SLIT: It’s A Noun And A Verb And A Treatment For Allergies

April 30, 2018 | Medication News

     Springtime for Chicago has arrived—as I think we have to define it in our area as finally no snow and no temperature below 40° in the 7-day forecasts.  It’s also time for those who have seasonal allergies to ask about whether there are newer and better treatments.  In spring 2014, the FDA approved the sale of tablets that could stop grass pollen allergy and ragweed pollen allergy by changing the immune system’s allergic response to those pollen spores.  In late 2017, the FDA also approved tablets that could stop dust mite allergy—a year-round allergen– in the same manner.  These tablets are not swallowed but are instead placed under the tongue to dissolve there.  The scientific name for this treatment is sublingual immunotherapy or SLIT.

     SLIT has been utilized by some clinicians for several decades, especially in Europe.  When I completed my fellowship training in allergy/immunology in 1995, SLIT was frowned upon then by the US allergy community’s educators and researchers.  They were skeptical about whether enough allergen could reach the immune system from under the tongue to create tolerance.  They were not convinced that a valid change did actually occur in those who felt better with SLIT because there were no large multi-center experimental trials to rule out a placebo effect.

     The SLIT tablets that are now available for sale in the United States with a prescription from an authorized health care professional have met the FDA’s rigorous approval process.  When the FDA approves a drug, the message being sent to the patient is that the drug provides benefits that outweigh its known and potential risks when studied for the medical condition in the experimental trials.  Whether these benefits are meaningful enough for an individual, though, is a separate question.

     I believe that we all use intuitively the ‘SEC’ analysis to come to our own individual conclusions about what’s best for each of us.  SEC does not refer to the Securities & Exchange Commission, or to the college football conference, or to the dryness of a wine.  I use it instead as an acronym for the following:

  • Is the drug safe?
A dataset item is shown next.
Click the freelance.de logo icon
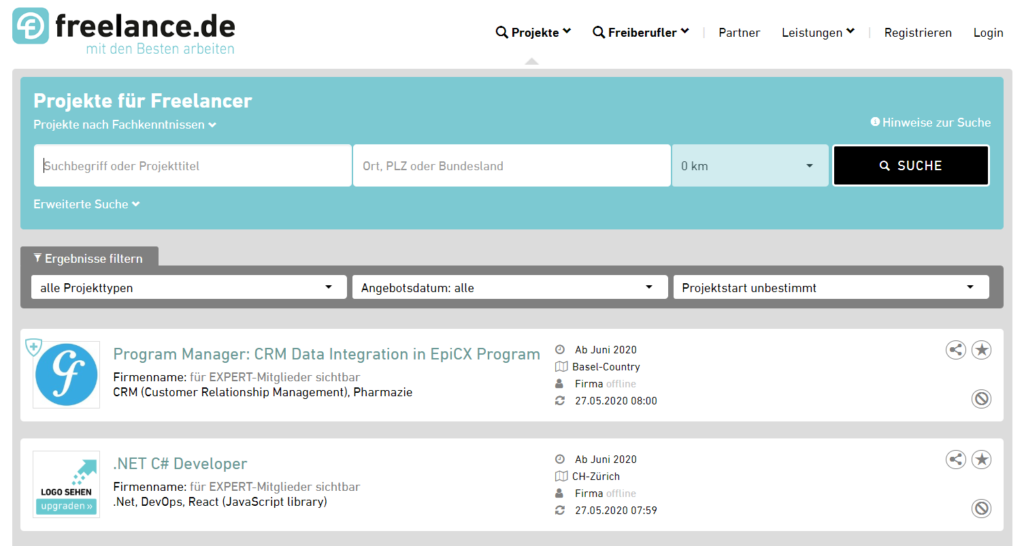[x=30, y=26]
Health care professionals are taught early on, and reminded throughout their careers, about the Latin proverb ‘Primum non noncere,’ which means ‘First, to do no harm.’  SLIT’s most common side effect is some area of itching within the oral cavity, ears or nose.  It happens in a high percentage (studies report generally around 50% of patients) and is supposed to disappear during the first three weeks of treatment.  Anaphylaxis occurred in approximately 0.2% of the patients in the experimental trials prior to approval.  For this reason, the first dose is given in a medical setting and the patient needs to have an epinephrine auto-injectable device available at home in case anaphylaxis occurs with a later dose.
  • Is the drug really effective? Yes, the experimental trials showed that the degree of symptom improvement was greater for those who received the treatment compared to those who received placebo; the difference was considered statistically to be unlikely to be due to chance.  The issue is whether SLIT is just as effective as traditional allergy shots, which are known as subcutaneous immunotherapy or SCIT.  Based on statistical analysis of studies pooled together, known as meta-analyses, SLIT has been considered to have 60% to 100% of the probability that it would be as effective as traditional allergy shots.
  • What is the drug’s cost? Cost involves both dollars spent and time spent by the patient.  Health insurance companies will make patients pay the pharmacy something for this treatment.  The actual amount will depend on the terms of each person’s prescription benefit plan.  And, all of us have our own limits for what is an acceptable amount to pay.  SLIT for treatment of grass or ragweed allergy involves use of the tablet for at least 3 months before and during the grass or ragweed season.  The daily doses are taken at home after the first dose in the medical setting.

     After prescribing grass and ragweed SLIT for the past three years, my observation is that this treatment has worked well for some patients.  It either prevents the need for antihistamine and nasal steroid medication during these seasons or combines with these other two medications to reduce symptom intensity.  But, as with any medical treatment, some patients have also felt the degree of relief isn’t worth the cost, some patients didn’t have any relief of symptoms and a couple of patients had to stop because of intolerable side effects.  If you are interested in this treatment for ragweed allergy this year, you’ll need to start before the end of May.  To use ‘SLIT’ or not to use ‘SLIT’ is not as existential of a question as the famous Shakespearean line, but it is a reasonable medical question to now ask.